* [ABOUT THIS EXERCISE]: Once the records have been read, set every one down as it stands.

———

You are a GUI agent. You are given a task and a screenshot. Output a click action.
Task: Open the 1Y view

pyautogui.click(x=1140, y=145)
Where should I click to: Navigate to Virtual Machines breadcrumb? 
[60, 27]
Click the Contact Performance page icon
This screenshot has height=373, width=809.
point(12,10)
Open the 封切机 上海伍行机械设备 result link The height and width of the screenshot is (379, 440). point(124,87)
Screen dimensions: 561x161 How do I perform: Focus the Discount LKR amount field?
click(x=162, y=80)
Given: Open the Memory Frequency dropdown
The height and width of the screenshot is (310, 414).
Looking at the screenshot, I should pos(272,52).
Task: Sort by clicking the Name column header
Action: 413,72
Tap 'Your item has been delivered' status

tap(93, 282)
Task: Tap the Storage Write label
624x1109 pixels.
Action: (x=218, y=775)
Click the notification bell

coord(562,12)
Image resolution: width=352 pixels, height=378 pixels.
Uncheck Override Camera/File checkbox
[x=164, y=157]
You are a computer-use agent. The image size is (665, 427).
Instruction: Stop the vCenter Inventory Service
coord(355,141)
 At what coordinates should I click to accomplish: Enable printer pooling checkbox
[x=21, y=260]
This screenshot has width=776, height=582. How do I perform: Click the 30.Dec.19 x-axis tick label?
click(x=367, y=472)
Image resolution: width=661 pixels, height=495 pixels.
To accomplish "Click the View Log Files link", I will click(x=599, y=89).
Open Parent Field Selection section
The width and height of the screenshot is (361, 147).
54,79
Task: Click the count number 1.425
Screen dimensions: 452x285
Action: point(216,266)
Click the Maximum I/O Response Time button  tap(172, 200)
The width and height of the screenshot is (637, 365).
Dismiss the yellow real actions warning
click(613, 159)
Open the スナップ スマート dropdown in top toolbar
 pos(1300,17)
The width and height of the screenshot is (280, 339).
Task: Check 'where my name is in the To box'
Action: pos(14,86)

———

* [TASK ANSWER]:
You are a GUI agent. You are given a task and a screenshot. Output a click action.
Task: Open the 1Y view

pyautogui.click(x=1140, y=145)
Where should I click to: Navigate to Virtual Machines breadcrumb? 
[60, 27]
Click the Contact Performance page icon
This screenshot has height=373, width=809.
point(12,10)
Open the 封切机 上海伍行机械设备 result link The height and width of the screenshot is (379, 440). point(124,87)
Screen dimensions: 561x161 How do I perform: Focus the Discount LKR amount field?
click(x=162, y=80)
Given: Open the Memory Frequency dropdown
The height and width of the screenshot is (310, 414).
Looking at the screenshot, I should pos(272,52).
Task: Sort by clicking the Name column header
Action: 413,72
Tap 'Your item has been delivered' status

tap(93, 282)
Task: Tap the Storage Write label
624x1109 pixels.
Action: (x=218, y=775)
Click the notification bell

coord(562,12)
Image resolution: width=352 pixels, height=378 pixels.
Uncheck Override Camera/File checkbox
[x=164, y=157]
You are a computer-use agent. The image size is (665, 427).
Instruction: Stop the vCenter Inventory Service
coord(355,141)
 At what coordinates should I click to accomplish: Enable printer pooling checkbox
[x=21, y=260]
This screenshot has width=776, height=582. How do I perform: Click the 30.Dec.19 x-axis tick label?
click(x=367, y=472)
Image resolution: width=661 pixels, height=495 pixels.
To accomplish "Click the View Log Files link", I will click(x=599, y=89).
Open Parent Field Selection section
The width and height of the screenshot is (361, 147).
54,79
Task: Click the count number 1.425
Screen dimensions: 452x285
Action: point(216,266)
Click the Maximum I/O Response Time button  tap(172, 200)
The width and height of the screenshot is (637, 365).
Dismiss the yellow real actions warning
click(613, 159)
Open the スナップ スマート dropdown in top toolbar
 pos(1300,17)
The width and height of the screenshot is (280, 339).
Task: Check 'where my name is in the To box'
Action: pos(14,86)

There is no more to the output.